ЗАДАНИЕ | Перепишите без изменений часть приведенного ниже интервью о музеях и культурной жизни, начиная со слов «Я помню, в Голландии, в» и заканчивая словами «даже экономические проблемы.».

Я помню, в Голландии, в Роттердаме, видела такую картину — сидит в зале музея группа пожилых людей, и очаровательная молодая девушка с ними что-то обсуждает. Оказывается, они готовили коротенькие доклады про свое видение каких-то живописных работ, и одна женщина волновалась, даже не хотела читать, но ее все уговаривали: «Ты же готовилась, прочти, мы все послушаем!» В итоге она стала рассказывать, вся группа с ней это обсуждала. Это очень большая и нужная работа. Пожилой человек не имеет позитивных эмоций, ему хочется с кем-то поговорить, но такой возможности нет. Отсюда бесконечные походы в поликлиники, вызовы Скорой помощи, депрессия, страдание, эмоциональная нагрузка на окружающих.
— То есть при помощи культурной интеграции можно решить даже экономические проблемы.
— Конечно! Все связано.
— А что вы скажете про Ночь музеев?
— Что касается Ночи музеев — мне кажется, простой маркетинговый ход имеет такой ошеломительный эффект именно в России. В других странах он не так успешен. Просто у нас в стране любой шаг навстречу людям воспринимается обществом с энтузиазмом.
Я уверена, что, если бы ночь музеев была платной, эффект был бы таким же — люди днем работают, для них открыли музеи ночью, им пошли навстречу, это хорошо. Вообще я вижу у нашей публики фантастический интерес к культурным событиям, к выставкам, спектаклям. Ну, вы помните очереди на Серова, Куинджи, Фриду Кало. И билет не самый дешевый, 350–500–700 руб., но яблоку негде упасть.
— Очереди — это такой постсоветский феномен, вам не кажется?
— У меня нет объяснения этому феномену. В музеи много народу ходит, театральные залы у нас все заполнены, в Вильнюс на Барышникова съехался весь русский мир. У наших граждан огромный интерес ко всем видам культуры.
— И вы считаете, что государство должно это поощрять.
— Мы все больше говорим о роли креативной экономики и креативного класса, который фактически составляет ядро этой креативной экономики. Ричард Флорида (американский экономист, социолог, автор теории креативного класса.— “Ъ”) говорил о том, что на смену белым воротничкам пришли люди без воротничков, принеся моду на фрилансерство и демократичный характер в одежде, работе, культуре и досуге. Креативный класс сегодня обеспечивает инновационное развитие страны и общества. И очень важно создавать условия, чтобы ему здесь было комфортно. Речь не только о зарплате,— это люди, которые нуждаются в самореализации.
Это современное поколение не проводит жесткой границы между работой и досугом, они не разрываются между «царством свободы» и «проклятьем труда», если использовать парадигму Маркса.

ИСХОДНЫЕ ДАННЫЕ |
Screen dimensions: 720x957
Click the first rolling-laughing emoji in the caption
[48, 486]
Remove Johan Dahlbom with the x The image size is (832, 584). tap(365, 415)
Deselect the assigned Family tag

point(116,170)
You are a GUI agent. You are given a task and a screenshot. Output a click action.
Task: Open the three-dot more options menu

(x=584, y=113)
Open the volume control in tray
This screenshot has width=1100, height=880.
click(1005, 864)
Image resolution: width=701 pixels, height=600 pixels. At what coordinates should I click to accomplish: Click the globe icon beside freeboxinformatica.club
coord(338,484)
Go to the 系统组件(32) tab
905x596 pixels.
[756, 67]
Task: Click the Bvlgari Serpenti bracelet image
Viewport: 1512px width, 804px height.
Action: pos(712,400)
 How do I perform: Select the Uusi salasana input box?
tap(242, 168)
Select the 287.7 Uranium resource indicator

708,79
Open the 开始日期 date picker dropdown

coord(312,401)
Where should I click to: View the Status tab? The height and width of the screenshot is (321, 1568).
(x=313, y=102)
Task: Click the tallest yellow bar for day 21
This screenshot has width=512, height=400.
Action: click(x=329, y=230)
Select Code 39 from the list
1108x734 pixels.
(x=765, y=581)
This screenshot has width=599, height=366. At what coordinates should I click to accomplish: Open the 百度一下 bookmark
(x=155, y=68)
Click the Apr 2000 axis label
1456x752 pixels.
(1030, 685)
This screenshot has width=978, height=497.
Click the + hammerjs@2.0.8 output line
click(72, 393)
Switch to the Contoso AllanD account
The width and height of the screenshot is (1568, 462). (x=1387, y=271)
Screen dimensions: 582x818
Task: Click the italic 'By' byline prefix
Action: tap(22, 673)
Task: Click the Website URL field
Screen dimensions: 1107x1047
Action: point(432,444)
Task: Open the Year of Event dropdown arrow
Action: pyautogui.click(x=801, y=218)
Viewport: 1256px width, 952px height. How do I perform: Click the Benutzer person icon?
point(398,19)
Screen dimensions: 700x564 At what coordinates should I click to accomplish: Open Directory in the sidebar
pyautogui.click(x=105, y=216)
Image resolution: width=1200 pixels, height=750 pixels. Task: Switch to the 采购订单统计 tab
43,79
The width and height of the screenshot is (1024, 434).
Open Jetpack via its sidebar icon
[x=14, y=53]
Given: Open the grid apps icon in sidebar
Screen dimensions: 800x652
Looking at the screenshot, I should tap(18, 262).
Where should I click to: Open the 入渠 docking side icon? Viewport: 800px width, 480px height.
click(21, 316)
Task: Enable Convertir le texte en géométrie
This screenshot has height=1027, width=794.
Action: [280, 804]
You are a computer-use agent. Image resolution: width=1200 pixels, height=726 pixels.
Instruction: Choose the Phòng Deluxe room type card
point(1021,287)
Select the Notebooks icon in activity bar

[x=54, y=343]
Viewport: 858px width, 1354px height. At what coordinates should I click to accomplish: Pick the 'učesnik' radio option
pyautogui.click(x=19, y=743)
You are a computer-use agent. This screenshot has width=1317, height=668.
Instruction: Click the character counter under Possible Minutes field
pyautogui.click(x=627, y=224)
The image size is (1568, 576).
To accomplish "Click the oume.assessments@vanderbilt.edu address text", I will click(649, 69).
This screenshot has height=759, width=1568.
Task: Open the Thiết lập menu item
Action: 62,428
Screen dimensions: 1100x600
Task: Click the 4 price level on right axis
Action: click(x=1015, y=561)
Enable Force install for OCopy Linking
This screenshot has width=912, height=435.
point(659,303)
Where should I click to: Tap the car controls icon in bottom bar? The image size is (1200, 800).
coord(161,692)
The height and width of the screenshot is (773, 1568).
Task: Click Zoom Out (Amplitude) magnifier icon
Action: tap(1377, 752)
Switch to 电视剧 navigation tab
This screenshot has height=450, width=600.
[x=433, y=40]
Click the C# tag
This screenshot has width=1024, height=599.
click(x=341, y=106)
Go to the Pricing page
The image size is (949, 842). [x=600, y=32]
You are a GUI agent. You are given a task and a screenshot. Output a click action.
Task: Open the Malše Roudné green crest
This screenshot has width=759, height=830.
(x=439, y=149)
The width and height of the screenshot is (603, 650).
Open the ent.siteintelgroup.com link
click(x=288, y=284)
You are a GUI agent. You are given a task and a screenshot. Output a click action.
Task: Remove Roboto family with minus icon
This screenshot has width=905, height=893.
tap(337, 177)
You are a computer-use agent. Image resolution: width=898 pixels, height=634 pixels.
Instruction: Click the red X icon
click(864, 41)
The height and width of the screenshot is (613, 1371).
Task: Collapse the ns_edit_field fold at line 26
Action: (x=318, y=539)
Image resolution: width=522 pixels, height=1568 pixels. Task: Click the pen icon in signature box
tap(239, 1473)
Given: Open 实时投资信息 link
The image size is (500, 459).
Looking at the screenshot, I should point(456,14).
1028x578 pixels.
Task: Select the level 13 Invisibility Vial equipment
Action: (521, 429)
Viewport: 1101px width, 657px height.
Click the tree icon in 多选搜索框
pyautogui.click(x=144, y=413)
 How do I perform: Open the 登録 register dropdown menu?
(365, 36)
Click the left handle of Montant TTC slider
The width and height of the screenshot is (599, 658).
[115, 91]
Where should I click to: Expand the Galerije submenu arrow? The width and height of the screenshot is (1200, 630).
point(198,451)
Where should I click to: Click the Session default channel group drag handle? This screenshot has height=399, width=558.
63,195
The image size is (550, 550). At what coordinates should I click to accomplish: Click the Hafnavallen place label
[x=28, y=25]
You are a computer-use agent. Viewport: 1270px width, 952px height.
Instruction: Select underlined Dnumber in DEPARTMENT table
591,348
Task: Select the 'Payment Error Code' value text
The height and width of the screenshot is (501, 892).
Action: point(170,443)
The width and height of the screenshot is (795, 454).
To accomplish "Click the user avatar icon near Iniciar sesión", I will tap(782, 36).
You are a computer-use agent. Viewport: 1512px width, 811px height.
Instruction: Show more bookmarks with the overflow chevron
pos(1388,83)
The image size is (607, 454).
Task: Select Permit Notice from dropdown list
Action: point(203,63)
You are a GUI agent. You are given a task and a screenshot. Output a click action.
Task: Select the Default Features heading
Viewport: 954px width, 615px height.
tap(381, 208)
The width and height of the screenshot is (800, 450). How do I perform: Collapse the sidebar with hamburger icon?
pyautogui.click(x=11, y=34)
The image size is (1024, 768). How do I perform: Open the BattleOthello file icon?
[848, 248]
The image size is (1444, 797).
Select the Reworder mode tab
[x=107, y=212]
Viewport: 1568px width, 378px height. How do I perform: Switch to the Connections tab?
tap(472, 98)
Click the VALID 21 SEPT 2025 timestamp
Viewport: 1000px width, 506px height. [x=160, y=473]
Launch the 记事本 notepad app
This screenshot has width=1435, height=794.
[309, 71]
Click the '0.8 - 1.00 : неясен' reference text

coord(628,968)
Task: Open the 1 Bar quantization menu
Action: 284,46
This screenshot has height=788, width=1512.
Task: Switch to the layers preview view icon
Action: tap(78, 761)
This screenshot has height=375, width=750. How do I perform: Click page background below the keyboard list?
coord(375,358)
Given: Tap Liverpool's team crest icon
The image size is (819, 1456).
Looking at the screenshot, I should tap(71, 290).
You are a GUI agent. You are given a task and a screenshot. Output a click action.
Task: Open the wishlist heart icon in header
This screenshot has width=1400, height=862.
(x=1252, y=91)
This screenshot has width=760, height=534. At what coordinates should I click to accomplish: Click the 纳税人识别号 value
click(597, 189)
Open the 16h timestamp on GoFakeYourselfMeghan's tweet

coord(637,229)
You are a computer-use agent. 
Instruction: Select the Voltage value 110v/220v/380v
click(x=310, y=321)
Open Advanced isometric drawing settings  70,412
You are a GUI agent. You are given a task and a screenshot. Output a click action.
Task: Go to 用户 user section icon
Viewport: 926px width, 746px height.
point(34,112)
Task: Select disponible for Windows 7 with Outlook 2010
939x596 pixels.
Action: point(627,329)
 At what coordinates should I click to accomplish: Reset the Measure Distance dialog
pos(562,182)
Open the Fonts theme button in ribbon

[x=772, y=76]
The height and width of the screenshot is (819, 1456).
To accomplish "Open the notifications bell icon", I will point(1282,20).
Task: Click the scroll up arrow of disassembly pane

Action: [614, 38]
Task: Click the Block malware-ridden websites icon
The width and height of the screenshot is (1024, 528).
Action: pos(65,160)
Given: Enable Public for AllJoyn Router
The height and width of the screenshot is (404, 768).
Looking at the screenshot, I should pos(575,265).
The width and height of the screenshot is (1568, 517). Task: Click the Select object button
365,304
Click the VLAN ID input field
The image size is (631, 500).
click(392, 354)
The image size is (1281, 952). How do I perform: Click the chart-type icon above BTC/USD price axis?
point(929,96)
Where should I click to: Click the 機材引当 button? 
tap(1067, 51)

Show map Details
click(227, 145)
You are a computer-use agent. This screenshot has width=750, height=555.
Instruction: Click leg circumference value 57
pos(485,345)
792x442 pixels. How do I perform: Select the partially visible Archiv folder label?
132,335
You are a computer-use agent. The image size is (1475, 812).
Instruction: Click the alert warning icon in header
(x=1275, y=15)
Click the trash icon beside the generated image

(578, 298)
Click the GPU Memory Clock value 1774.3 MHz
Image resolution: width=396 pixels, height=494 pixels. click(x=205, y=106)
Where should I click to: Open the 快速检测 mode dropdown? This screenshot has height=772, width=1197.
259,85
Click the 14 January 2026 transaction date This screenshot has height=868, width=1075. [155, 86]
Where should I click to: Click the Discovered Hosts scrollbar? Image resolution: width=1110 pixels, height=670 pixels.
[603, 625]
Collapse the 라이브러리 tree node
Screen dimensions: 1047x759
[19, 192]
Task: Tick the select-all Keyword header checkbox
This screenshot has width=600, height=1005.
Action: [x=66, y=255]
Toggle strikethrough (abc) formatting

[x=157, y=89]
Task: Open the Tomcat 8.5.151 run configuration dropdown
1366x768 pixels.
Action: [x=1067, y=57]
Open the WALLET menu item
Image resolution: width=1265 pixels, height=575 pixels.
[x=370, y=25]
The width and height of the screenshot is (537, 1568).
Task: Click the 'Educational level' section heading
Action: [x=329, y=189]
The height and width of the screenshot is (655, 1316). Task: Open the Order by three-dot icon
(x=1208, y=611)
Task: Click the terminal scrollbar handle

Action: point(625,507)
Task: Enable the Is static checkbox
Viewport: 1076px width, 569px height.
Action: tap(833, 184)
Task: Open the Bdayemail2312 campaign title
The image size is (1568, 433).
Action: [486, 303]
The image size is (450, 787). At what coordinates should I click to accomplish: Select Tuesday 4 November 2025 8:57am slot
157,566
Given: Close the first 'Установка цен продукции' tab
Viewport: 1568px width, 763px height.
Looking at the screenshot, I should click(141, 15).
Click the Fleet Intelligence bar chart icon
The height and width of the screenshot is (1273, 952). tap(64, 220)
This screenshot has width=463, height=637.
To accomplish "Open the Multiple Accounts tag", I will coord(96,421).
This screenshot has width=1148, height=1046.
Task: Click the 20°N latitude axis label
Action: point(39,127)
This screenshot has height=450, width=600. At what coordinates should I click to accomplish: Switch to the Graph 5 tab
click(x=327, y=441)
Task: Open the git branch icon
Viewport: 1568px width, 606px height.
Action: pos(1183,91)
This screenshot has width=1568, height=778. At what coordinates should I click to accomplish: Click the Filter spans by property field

ОТВЕТ К ЗАДАНИЮ |
Я помню, в Голландии, в Роттердаме, видела такую картину — сидит в зале музея группа пожилых людей, и очаровательная молодая девушка с ними что-то обсуждает. Оказывается, они готовили коротенькие доклады про свое видение каких-то живописных работ, и одна женщина волновалась, даже не хотела читать, но ее все уговаривали: «Ты же готовилась, прочти, мы все послушаем!» В итоге она стала рассказывать, вся группа с ней это обсуждала. Это очень большая и нужная работа. Пожилой человек не имеет позитивных эмоций, ему хочется с кем-то поговорить, но такой возможности нет. Отсюда бесконечные походы в поликлиники, вызовы Скорой помощи, депрессия, страдание, эмоциональная нагрузка на окружающих.
— То есть при помощи культурной интеграции можно решить даже экономические проблемы.